Cette stabilité des trafics dans une économie maritime en croissance appelle des explications. Les plus communément avancées sont les suivantes :

- l'insuffisance des infrastructures de desserte des hinterlands et le désintérêt apparent des opérateurs ferroviaires pour le trafic émergent des conteneurs transitant par les ports français.

- les modalités d'organisation de certaines professions qui ont un impact sur l'image des ports : en premier lieu, la manutention, malgré la réforme de 1992 que beaucoup d'observateurs jugent incomplète, mais aussi les monopoles de fait de certaines professions, comme le pilotage ou le remorquage ;

Dans une moindre mesure, d'autres difficultés ont également été évoquées dans un passé récent, mais elles ont été largement résolues dans les derniers mois. Il s'agit des rigidités administratives dans le passage portuaire (douanes) ou les possibilités insuffisantes de location du domaine public en vue de favoriser l'implantation d'opérateurs privés ou d'industriels.
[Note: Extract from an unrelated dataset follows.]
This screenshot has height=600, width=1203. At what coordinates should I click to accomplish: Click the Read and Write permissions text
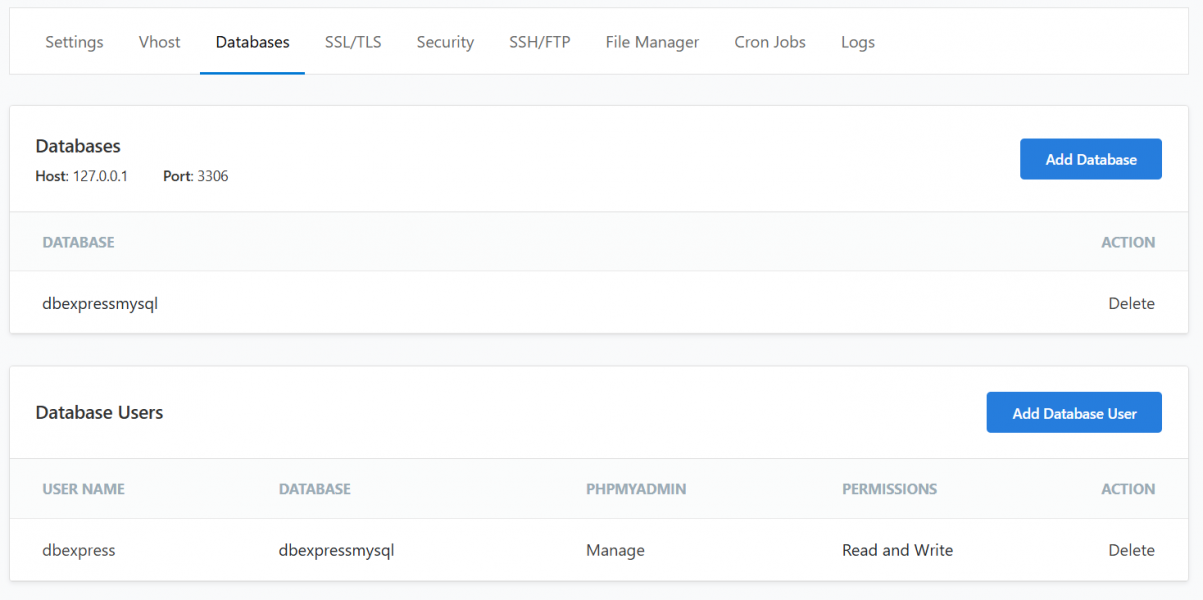897,550
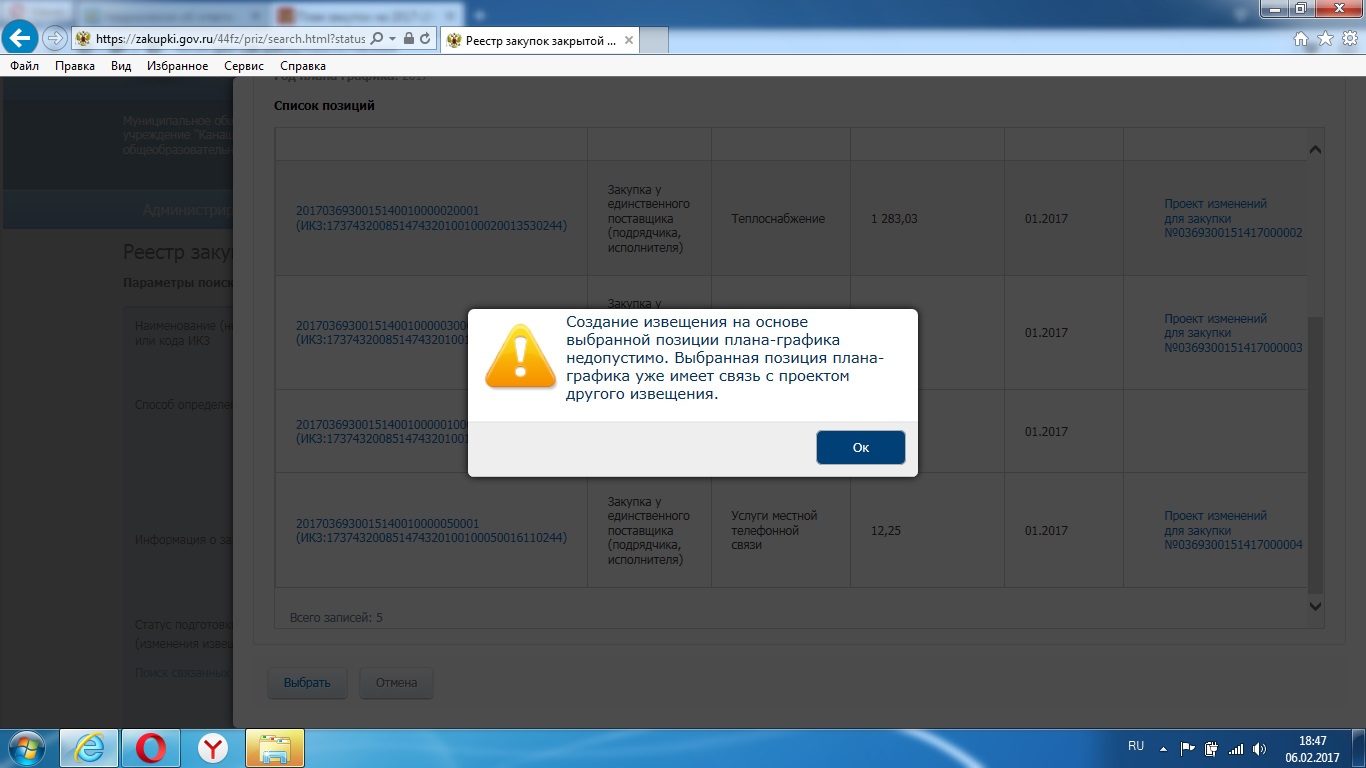
Task: Launch Yandex Browser from the taskbar
Action: pos(212,747)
Ces explications sont-elles suffisantes ? L'analyse attentive du secteur conduit à une appréciation plus complexe de la situation. Globalement, le système portuaire français se trouve dans une situation économique et financière plutôt saine. Les établissements portuaires que constituent les ports autonomes et les ports d'intérêt national présentent des comptes à peu près équilibrés ; leur endettement s'est amélioré depuis quelques années. Par ailleurs, l'État contribue de moins en moins aux dépenses de fonctionnement et d'investissement - de l'ordre de 600 millions à l'heure actuelle -, après il est vrai avoir fait un effort important de mise à niveau au cours des décennies 60 et 70. Les collectivités territoriales, toujours plus impliquées dans la promotion du développement local, compensent ce désengagement en participant de plus en plus au financement, ce qui est légitime dans la mesure où la plupart des ports ont essentiellement une influence régionale ou locale.
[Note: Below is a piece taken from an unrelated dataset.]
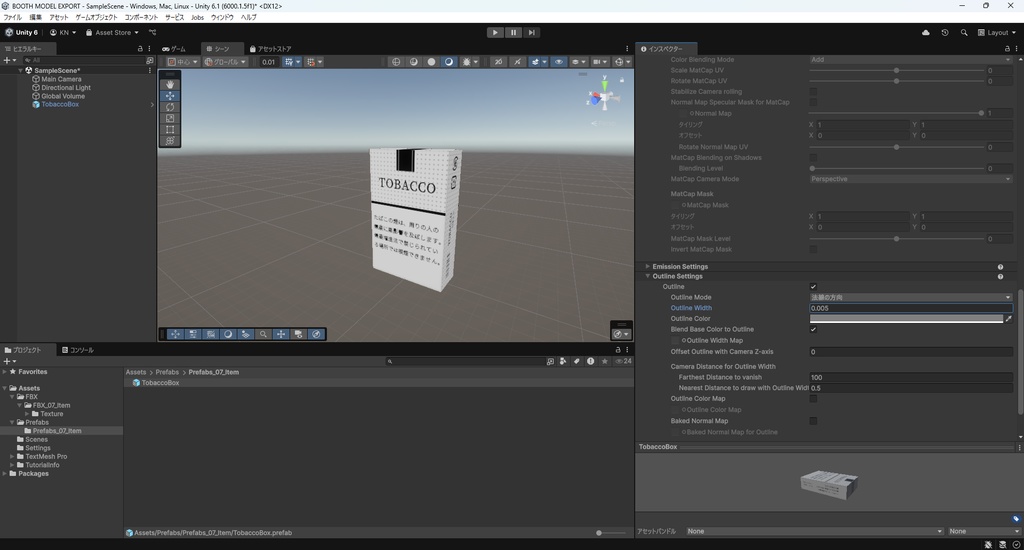Open the コンポーネント menu
Viewport: 1024px width, 550px height.
(x=141, y=17)
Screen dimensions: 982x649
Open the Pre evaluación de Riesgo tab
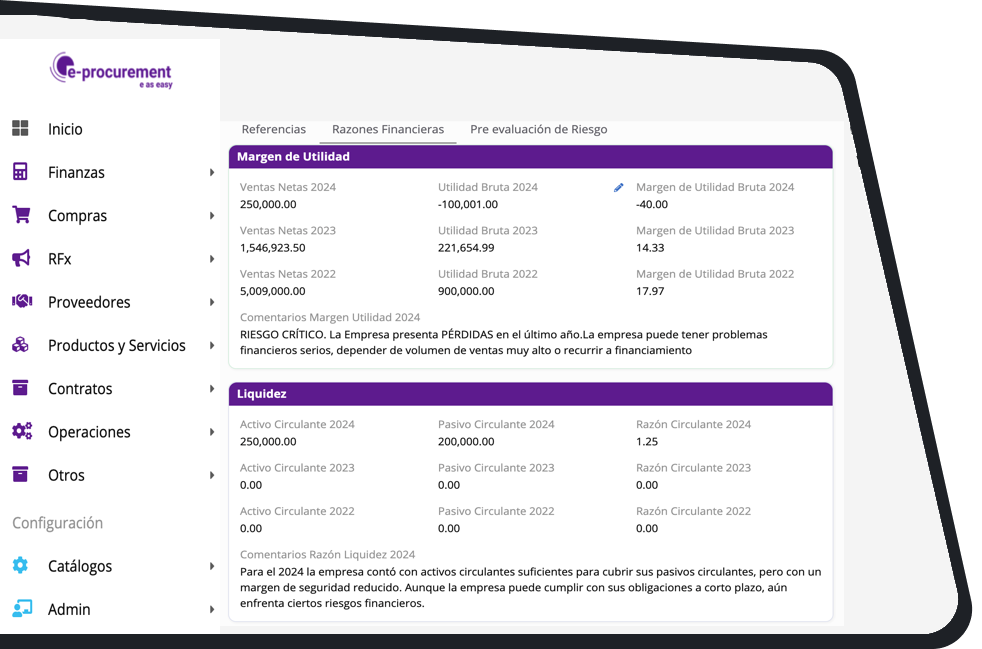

Soumis aux effets de la concurrence, les ports français sont grandement tributaires des environnements économiques national et international. Les marchandises maritimes ont suivi et suivent les évolutions structurelles du commerce international : le recentrage des échanges extérieurs sur les pays de l'Union européenne, le développement de l'énergie nucléaire, le repli de la sidérurgie, les inflexions de la politique agricole commune. Tout cela a un effet défavorable sur les volumes de combustibles liquides et solides, de produits industriels, de céréales, essentiellement transportés par bateaux..., avec, en contrepartie, la montée des marchandises diverses, et notamment des conteneurs, du fait de la mondialisation des échanges.

Le deuxième grand déterminant de l'activité portuaire réside dans la situation géographique des ports, qui conditionne la taille de leur zone d'attraction, ou hinterland. La France est située un peu à l'écart de la grande dorsale industrielle de l'Europe de l'ouest et ne bénéficie pas d'une densité démographique comparable ; la région d'Île-de-France constitue l'hinterland le plus attractif que se disputent plusieurs ports de la Manche et de la mer du Nord.
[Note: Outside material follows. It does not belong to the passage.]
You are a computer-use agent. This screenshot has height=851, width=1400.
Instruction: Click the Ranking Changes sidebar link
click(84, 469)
Enfin, le troisième déterminant résulte de la politique commerciale suivie par les armateurs de lignes régulières, qui organisent les grands courants de trafic de marchandises conteneurisées. Le contexte économique de cette activité fait qu'il y a de moins en moins de ports touchés en direct par les grands porte-conteneurs intercontinentaux et que se développent les trafics de transbordement par feeders. Le choix des ports touchés directement dépend en premier lieu du potentiel de trafic à transporter, d'où une aspiration de beaucoup d'acteurs à élargir les hinterlands, mais il est également très sensible à la fiabilité et à la qualité de service offertes par les ports. Les questions de coûts portuaires ne sont pas sans influence notamment concernant la manutention, mais ne viennent qu'en troisième rang et sont en définitive moins importantes. Symétriquement, les chargeurs recherchent en priorité les ports qui offrent les choix les plus larges en destinations et fréquences de desserte. Une spirale de concentration s'enclenche : les trafics se regroupent de plus en plus sur des sites en nombre très limité. Dans ce contexte, le port du Havre bénéficie d'atouts indéniables : premier et dernier port touché, port en eau profonde, en dépit d'un hinterland limité à la région parisienne. Cela n'empêche pas que d'autres catégories de ports remplissent une fonction économique (trafics spécialisés, dessertes régionales). Les différentes vocations des ports appellent de la part des pouvoirs publics des stratégies différenciées.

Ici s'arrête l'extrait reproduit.